> **SOURCE DATA**:
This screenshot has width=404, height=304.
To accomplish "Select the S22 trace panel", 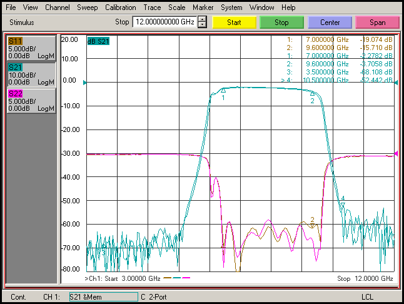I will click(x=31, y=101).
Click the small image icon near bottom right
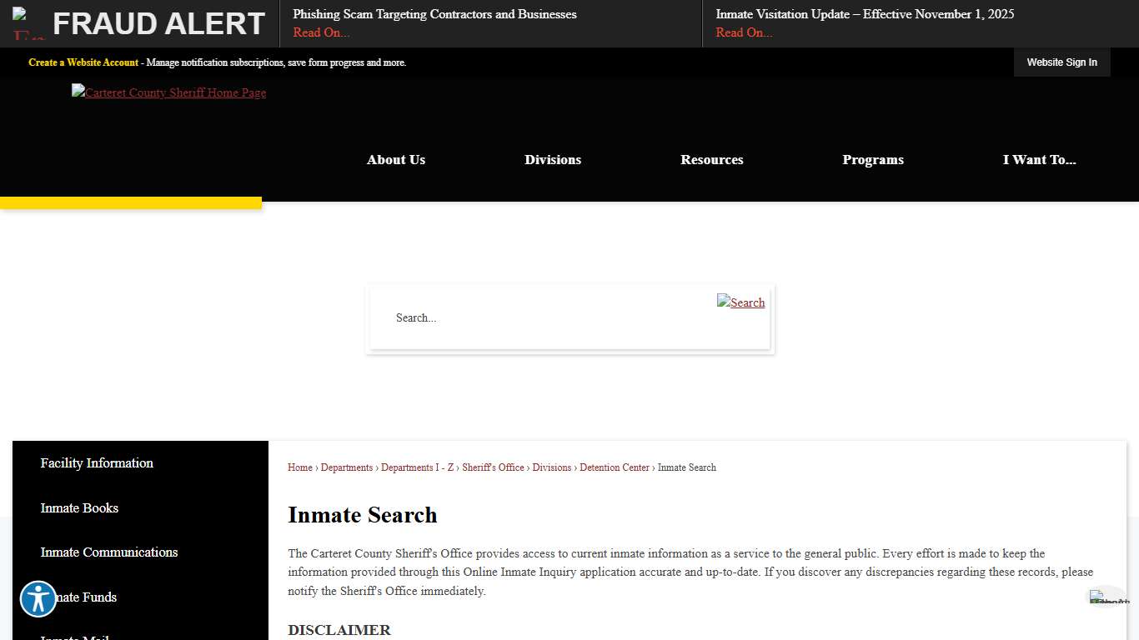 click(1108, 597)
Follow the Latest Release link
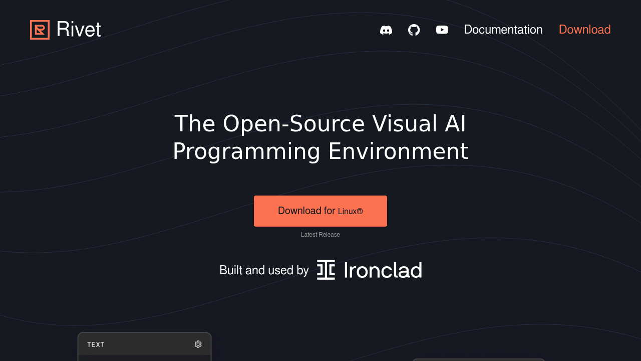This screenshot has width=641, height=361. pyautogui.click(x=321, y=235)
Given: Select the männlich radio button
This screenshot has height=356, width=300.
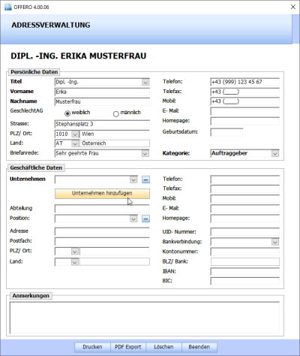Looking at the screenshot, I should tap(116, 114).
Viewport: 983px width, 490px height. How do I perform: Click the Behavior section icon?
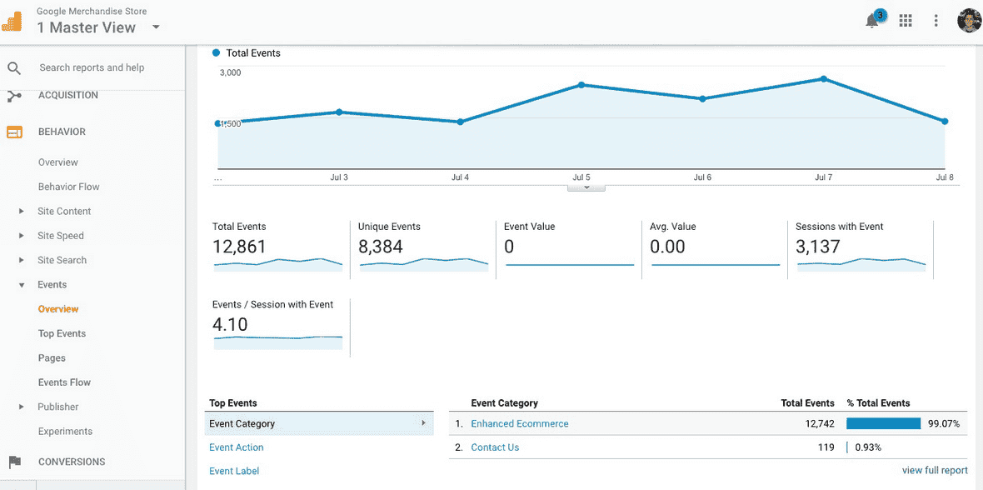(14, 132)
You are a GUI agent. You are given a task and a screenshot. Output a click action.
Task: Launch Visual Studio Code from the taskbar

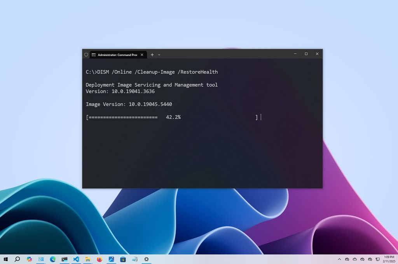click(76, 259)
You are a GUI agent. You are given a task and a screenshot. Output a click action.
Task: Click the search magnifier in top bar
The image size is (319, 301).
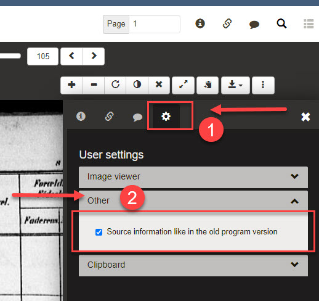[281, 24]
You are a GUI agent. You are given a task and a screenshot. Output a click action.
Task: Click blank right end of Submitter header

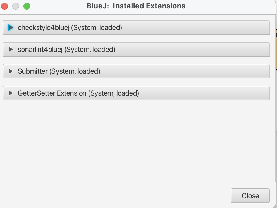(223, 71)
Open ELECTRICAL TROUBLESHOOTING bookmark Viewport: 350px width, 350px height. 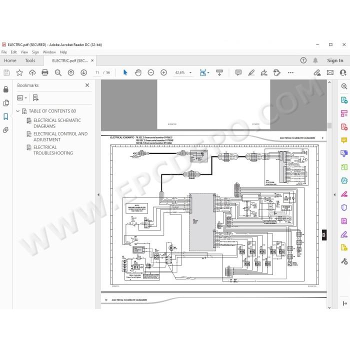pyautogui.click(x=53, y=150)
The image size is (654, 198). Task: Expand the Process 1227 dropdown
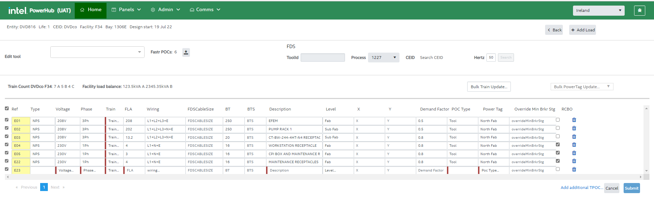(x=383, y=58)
==
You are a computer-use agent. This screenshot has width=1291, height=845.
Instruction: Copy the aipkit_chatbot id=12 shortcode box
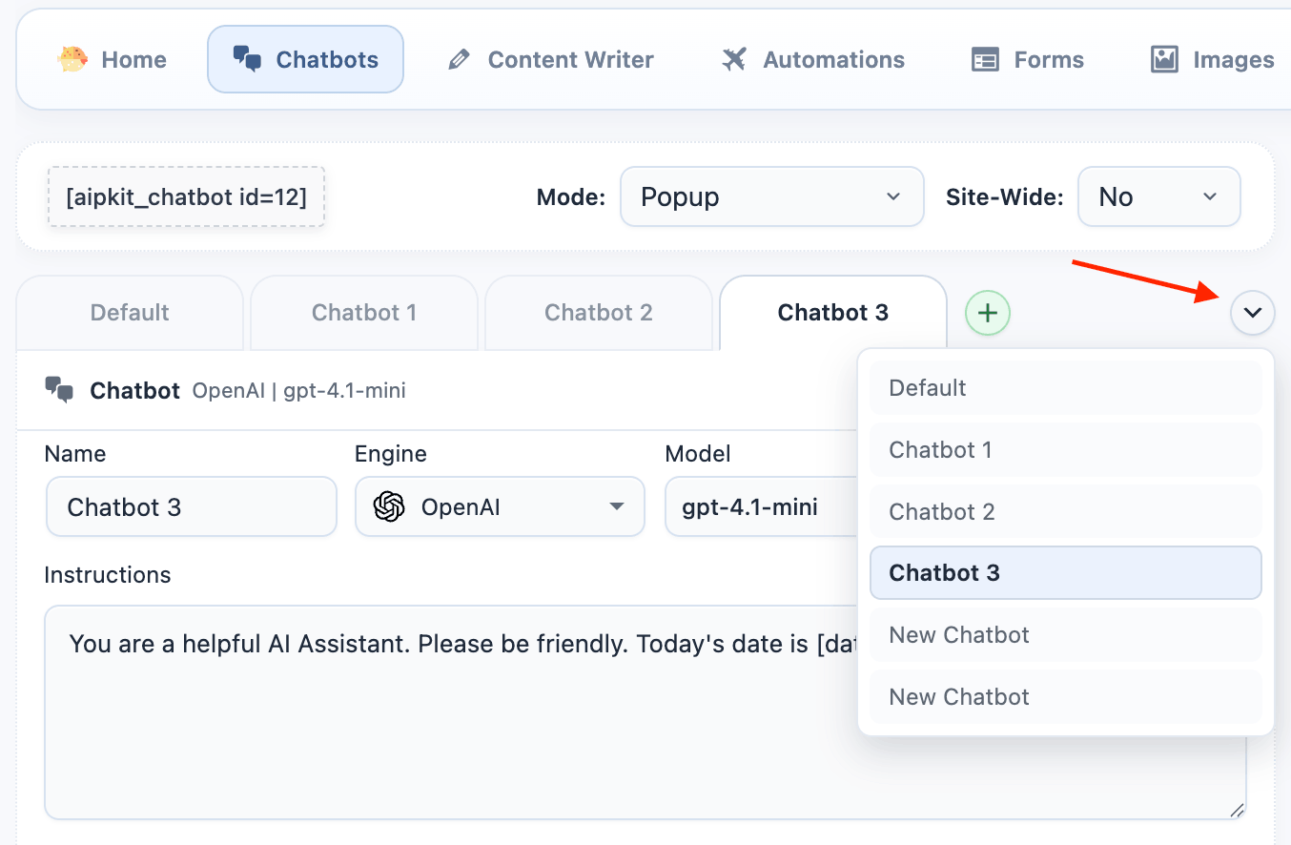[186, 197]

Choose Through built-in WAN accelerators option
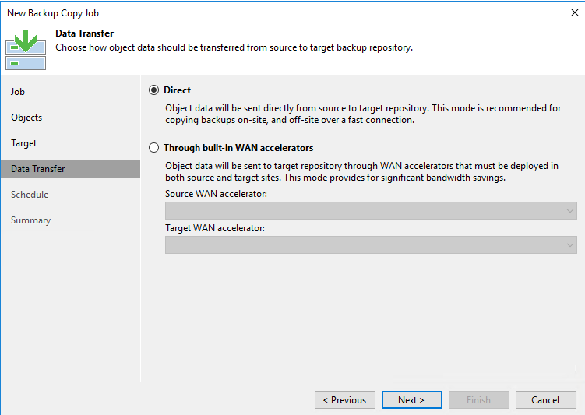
==
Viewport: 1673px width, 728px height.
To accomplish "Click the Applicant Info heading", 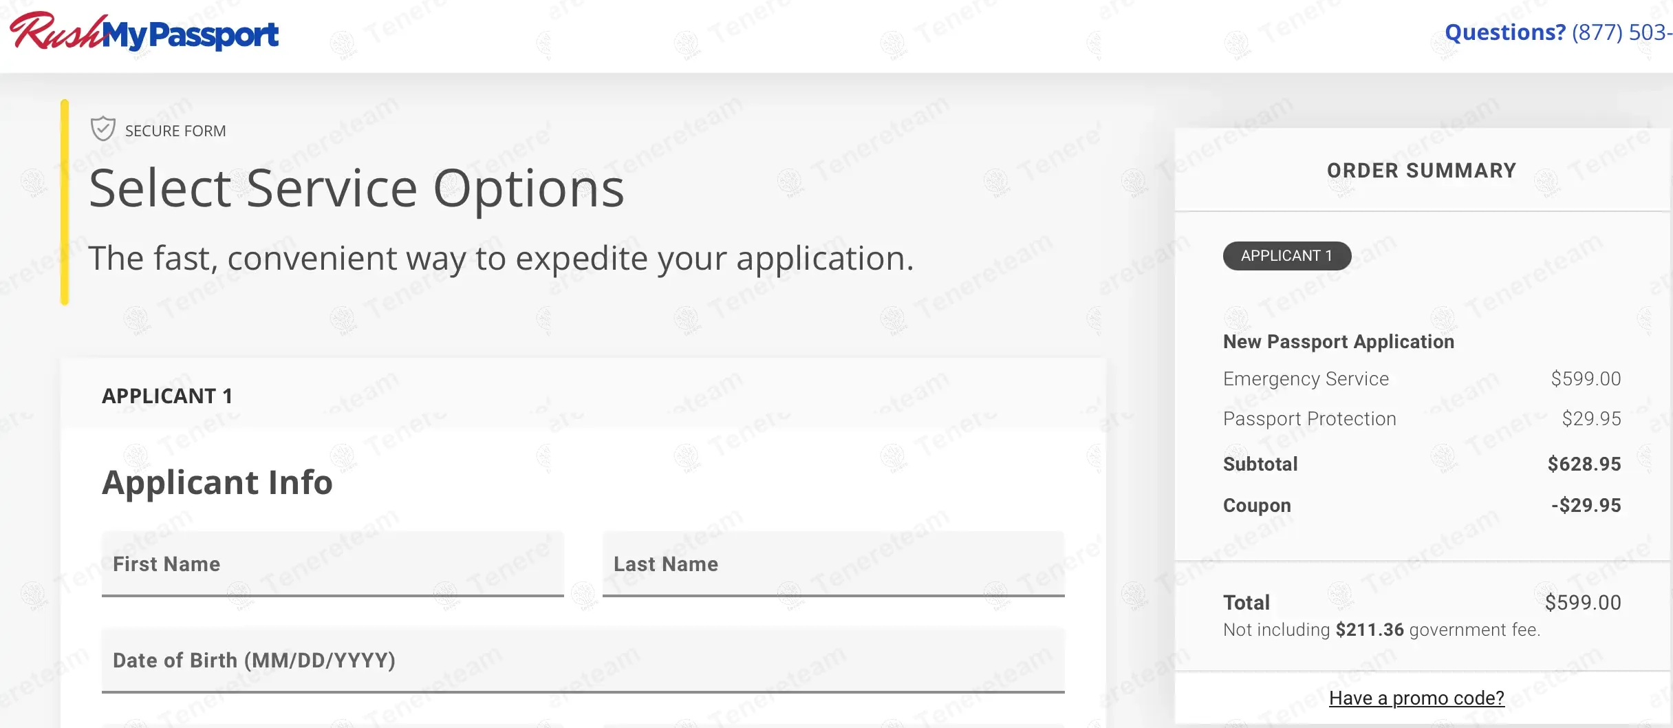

> **ABOUT THIS EXERCISE**:
Copy back exactly the lines above from the one containing "Viewport: 1673px width, 728px height." through the one containing "the Applicant Info", and leave every picture behind.

> **RESPONSE AREA**:
Viewport: 1673px width, 728px height.
To accomplish "Click the Applicant Info heading", 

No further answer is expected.